Methodological Concerns
Poor Group Assignment
  • How were individuals assigned to groups?
  • Almost 2x more females than males recruited. Despite indicating they were balanced across groups, e.g. “were randomly assigned across the three following groups, balanced with respect to age and gender” (pg 23), still imbalanced due to more females and mostly undergrads
  • What is the distribution of the demographics in session 4 and does “availability” bias the conclusions.
Prior to Study Use: Patterns of LLM use*
  • Figure 30 shows that “no response” == 100%, daily == 20%, 2-3x week 15% and 10% from time to time for the rest… hard to understand why “no response” is 100%
  • Figure 32 shows that when people switch groups they use GPT differently. So adoption of use and self-selection can bias the prior results
Recruitment and Attrition*
  • Why 54 participants and how were they recruited? Why 4 sessions over 4 months and who dropped out and why?
    • While stated that recruitment occurred over 4 months, did they come back in a consistent manner?
  • There were 60 recruited; due to scheduling problems, 55 completed the experiment in full, but only report data on 54 across 3 sessions.
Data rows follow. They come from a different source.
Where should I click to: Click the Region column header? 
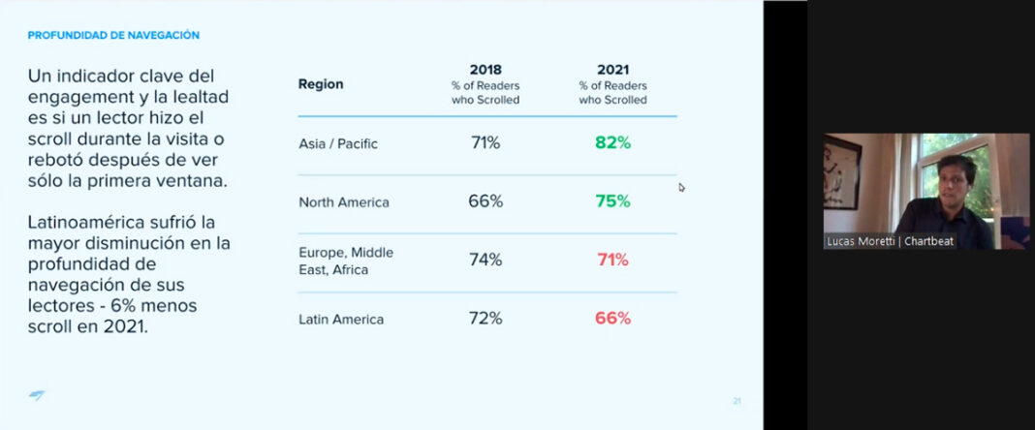tap(321, 84)
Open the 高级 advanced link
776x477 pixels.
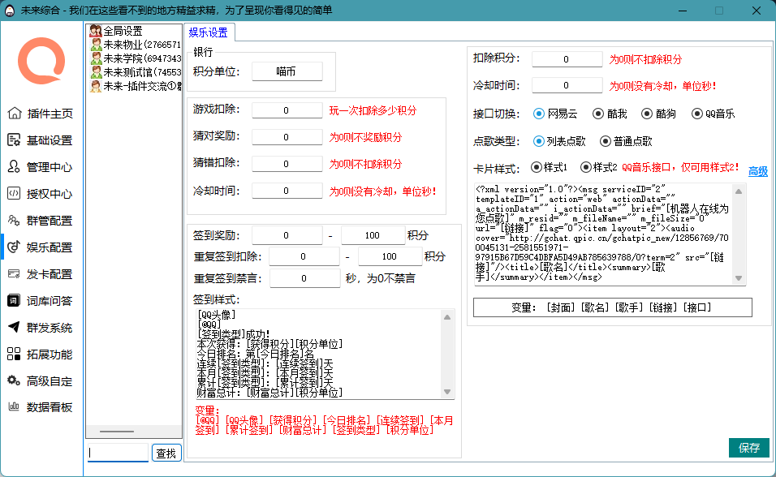[x=757, y=171]
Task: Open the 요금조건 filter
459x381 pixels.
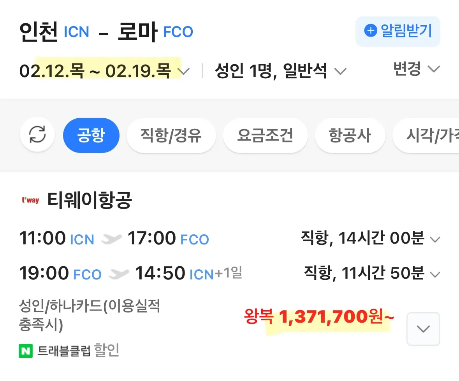Action: tap(265, 135)
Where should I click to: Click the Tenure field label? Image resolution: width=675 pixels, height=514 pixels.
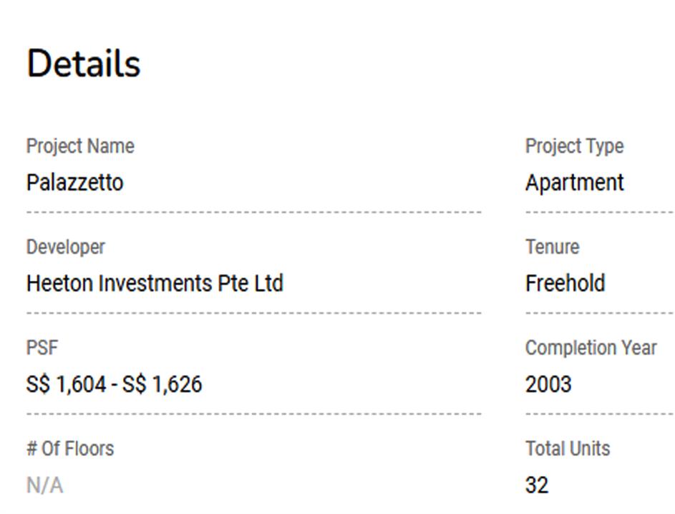pyautogui.click(x=552, y=247)
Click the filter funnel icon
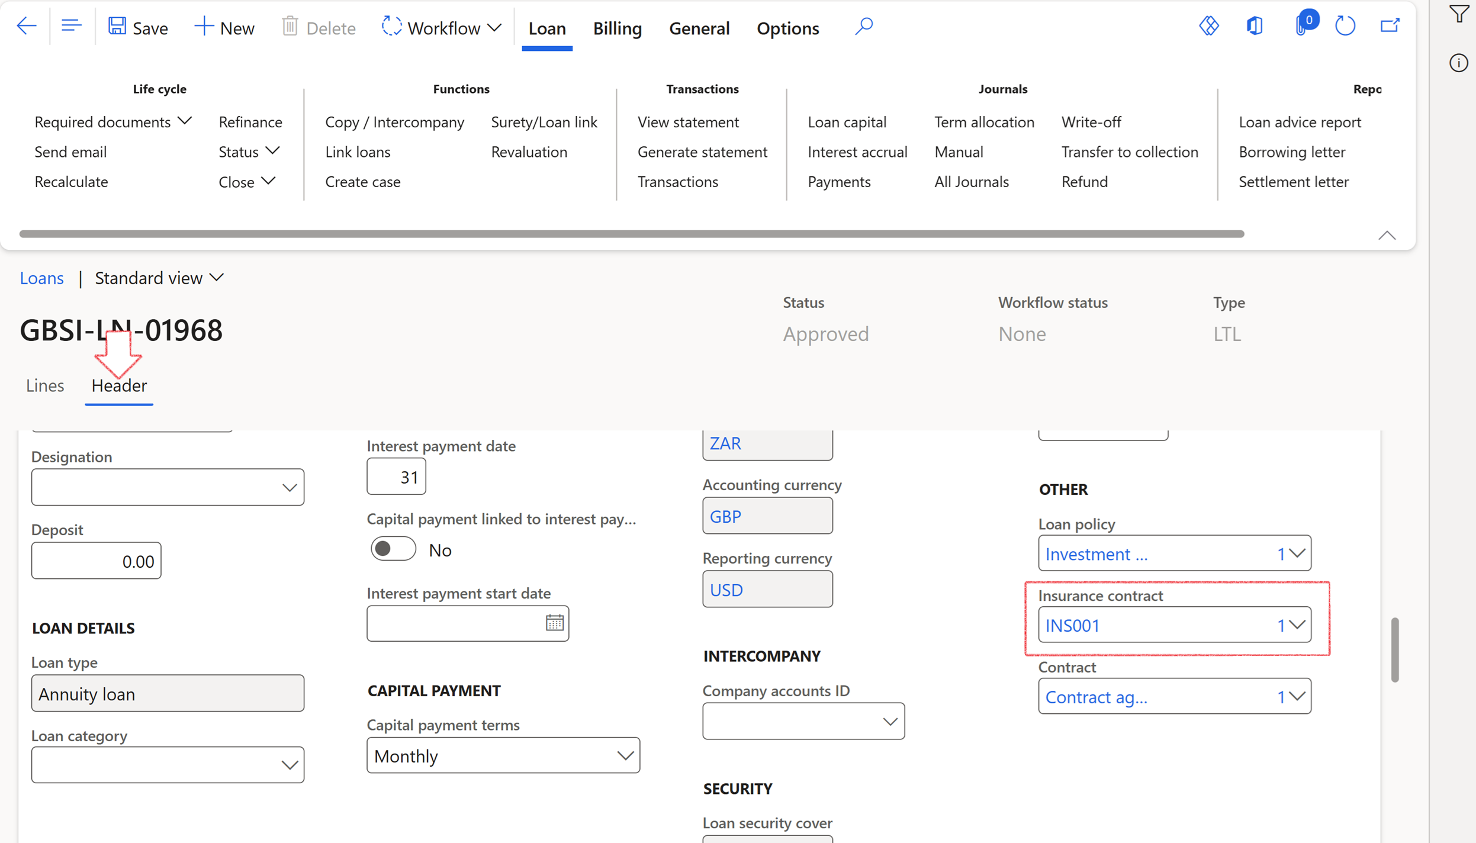The width and height of the screenshot is (1476, 843). point(1459,14)
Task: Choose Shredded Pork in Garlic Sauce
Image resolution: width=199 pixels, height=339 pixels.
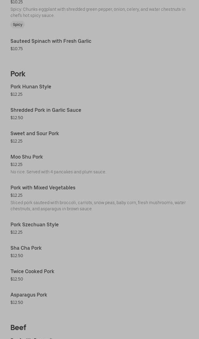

What happened to 55th participant?
  • Wide age range: 18 to 39, with 35 undergrads, 14 postgrads, and 6 masters/PhDs (Figure 2)
  • Northeastern, Tufts, Harvard: most males recruited; Mostly female. Unclear imbalance/poor sampling
Posthoc Session Structure
  • If the experiment was 1-3 sessions, why was a an “optional” 4th session analyzed?
    • Each participant attended three recording sessions, with an option of attending the fourth session based on participant’s availability. The experiment was considered complete for a participant when three first sessions were attended. Session 4 was considered an extra session” (pg. 23)
  • Given the risk of self-selection bias, timing and sample size (9 per group in session 4), is it appropriate to interpret these findings as the most important in the summary statement?
    • If anything, Session 4 results should have only been mentioned in passing in the discussion or excluded entirely. Instead, the authors LEAD with the findings in their summary. 
Potential Learning Effects
  • Does the Brain-only group have a learning effect that carry-over into session 4?
  • While it says participants were forbidden from using search engines and LLMs during study dependent on the group assignment, there is a lack of evidence how much users did/did not use tools outside of the experiment. For example, if I am studying the effects of exercise on cardiovascular health over 6-months. My groups during the study either 1) do or 2) do not engage in exercise. However, the participants can exercise outside of the protocol between sessions. What can my experiment say about the effects of exercise on cardiovascular health?
Task Time Constraints*
  • Speed completion: After calibration, Stage 4 writing task lasted 20 minutes. 
  • EEG was short, so there were strict time constraints that add extraneous variables of stress/pressure. 
  • Some participants self-reported this in the debriefing interview:
    • Time pressure occasionally drove continued use: ‘I went back to using ChatGPT because I didn’t have enough time, but I feel guilty about it‘” (pg. 38)
Memory/Quoting Results  
sessions effects - brain on chatgpt
Figure based on data reported in Kosmyna et al. Preprint

The lack of targets for users is made clear in the paper. Which is clear why quoting was poor in Session 1, but at follow-up users understood the question may arise, so in Session 2:

  • ABILITY TO QUOTE: “Unlike Session 1, where the quoting question might have caught the participants off-guard, as they heard it for the first time (as the rest of the questions), in this session most participants from all the groups indicated to be able to provide a quote from their essay.” Quoting ability was 18/18 for brain-only and 2/18 for LLM/Search engine reported challenges in quoting (NOTE THE FLIP IN REPORTING TO MAKE IT APPEAR WORSE—clever!)
  • CORRECT Quote: LLM had 4 participants that couldn’t quote and 2 who were not able to provide a quote in groups 2/groups 3 (note how they refer to groups here, makes it harder to track due to inconsistency in labels)
  • Quoting performance seems to improve from Session 1 and stay constant for sessions 2/3, whereby 4-6 LLM users are unable to provide correct quotes and 2 unable from each of the other 2 groups

Session 4

  • The distinct shift in quoting ability in reassigned groups is uninterpretable because the performance was relatively consistent between groups prior. So users may have become more familiar with the approach before and so performed worse. If anything, session 4 indicates that going from LLM to Brain-only group does not result in the deficiency in thinking as they were able to adjust and still quote relatively well
  • Interestingly, the search engine to the other two groups isn’t clearly reported in the figures (pg. 38-39)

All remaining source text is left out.